# [Problem]
Verbatim repeat, images excluded. Give each entry again as written.
════
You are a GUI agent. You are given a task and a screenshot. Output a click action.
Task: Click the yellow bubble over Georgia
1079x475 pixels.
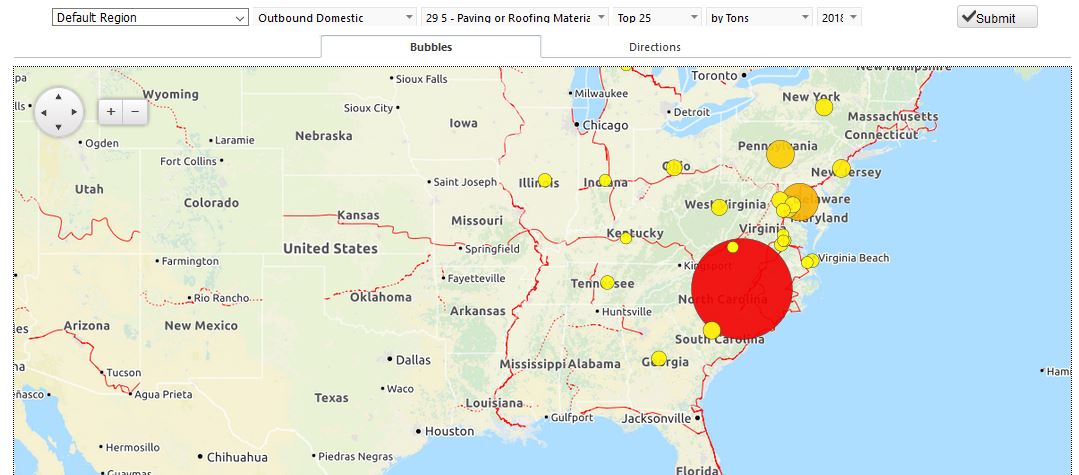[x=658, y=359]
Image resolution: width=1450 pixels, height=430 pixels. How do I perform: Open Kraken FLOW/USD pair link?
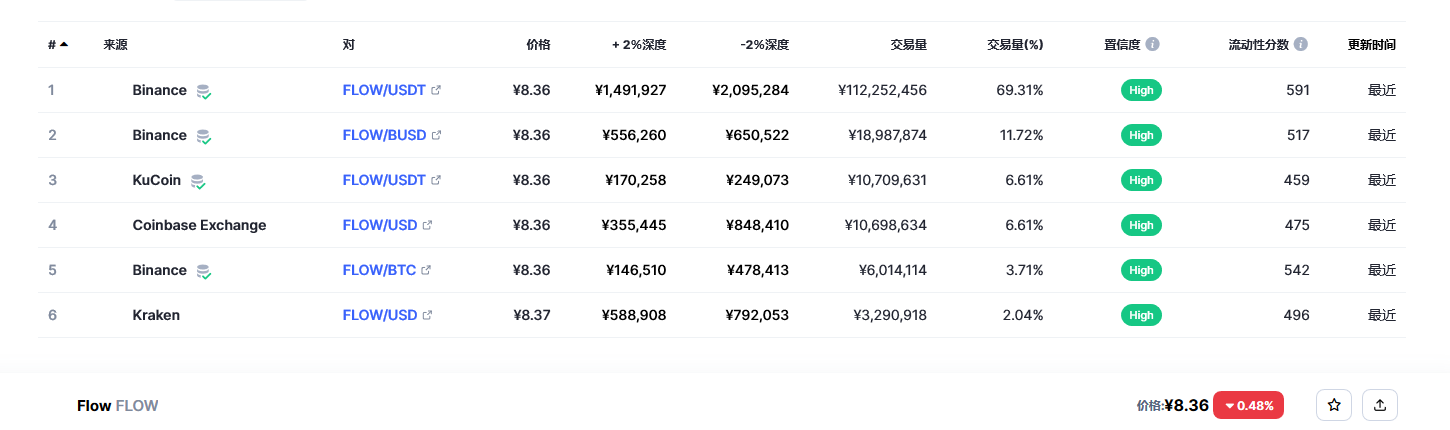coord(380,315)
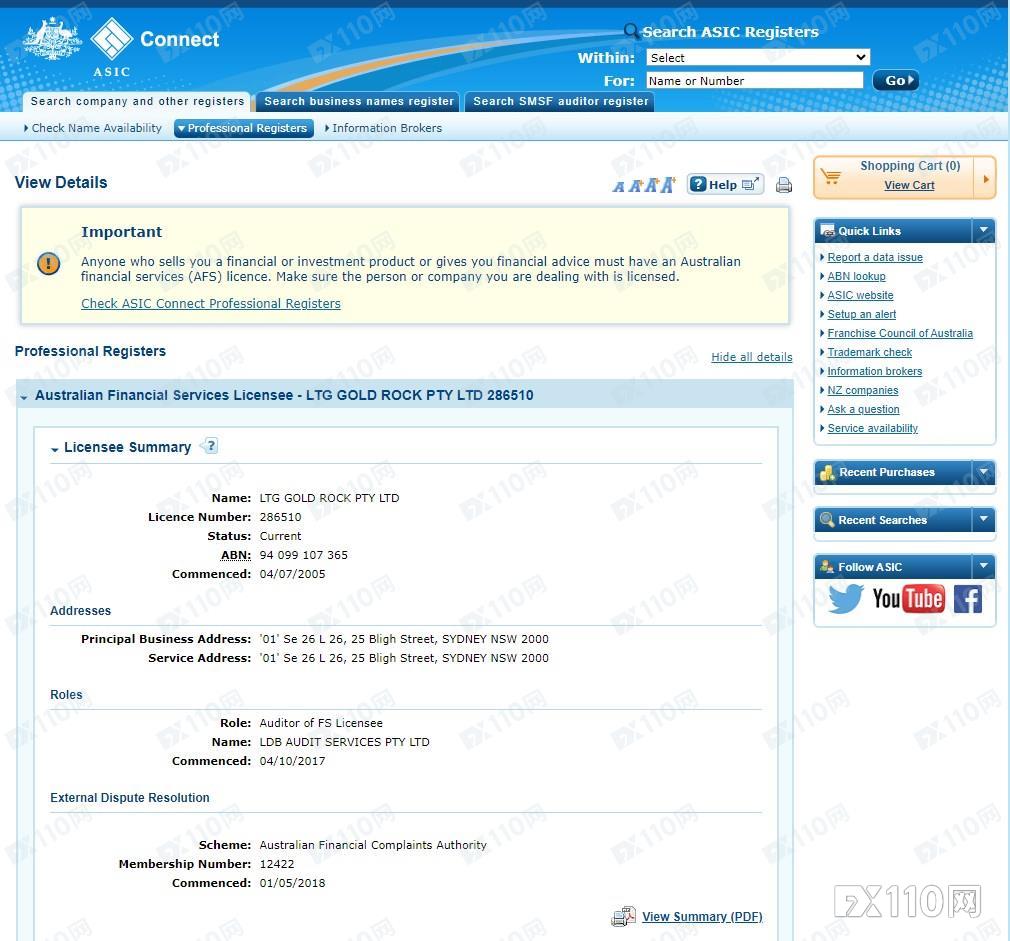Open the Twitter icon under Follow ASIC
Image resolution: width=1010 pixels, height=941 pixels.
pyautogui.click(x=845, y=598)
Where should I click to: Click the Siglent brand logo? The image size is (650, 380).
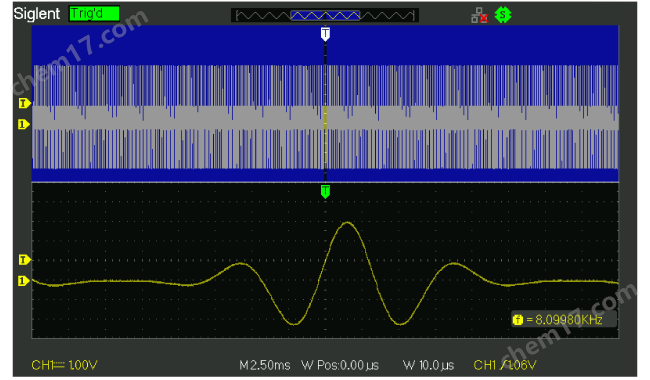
════
# [Output]
You are a GUI agent. You are given a task and a screenshot. Output a click action.
Task: Click the yellow bubble over Georgia
1079x475 pixels.
[x=658, y=359]
Image resolution: width=1450 pixels, height=430 pixels. How do I perform: Open Kraken FLOW/USD pair link?
coord(380,315)
Open the Twitter icon under Follow ASIC
Image resolution: width=1010 pixels, height=941 pixels.
pyautogui.click(x=845, y=598)
Where should I click to: Click the Siglent brand logo? The image size is (650, 380).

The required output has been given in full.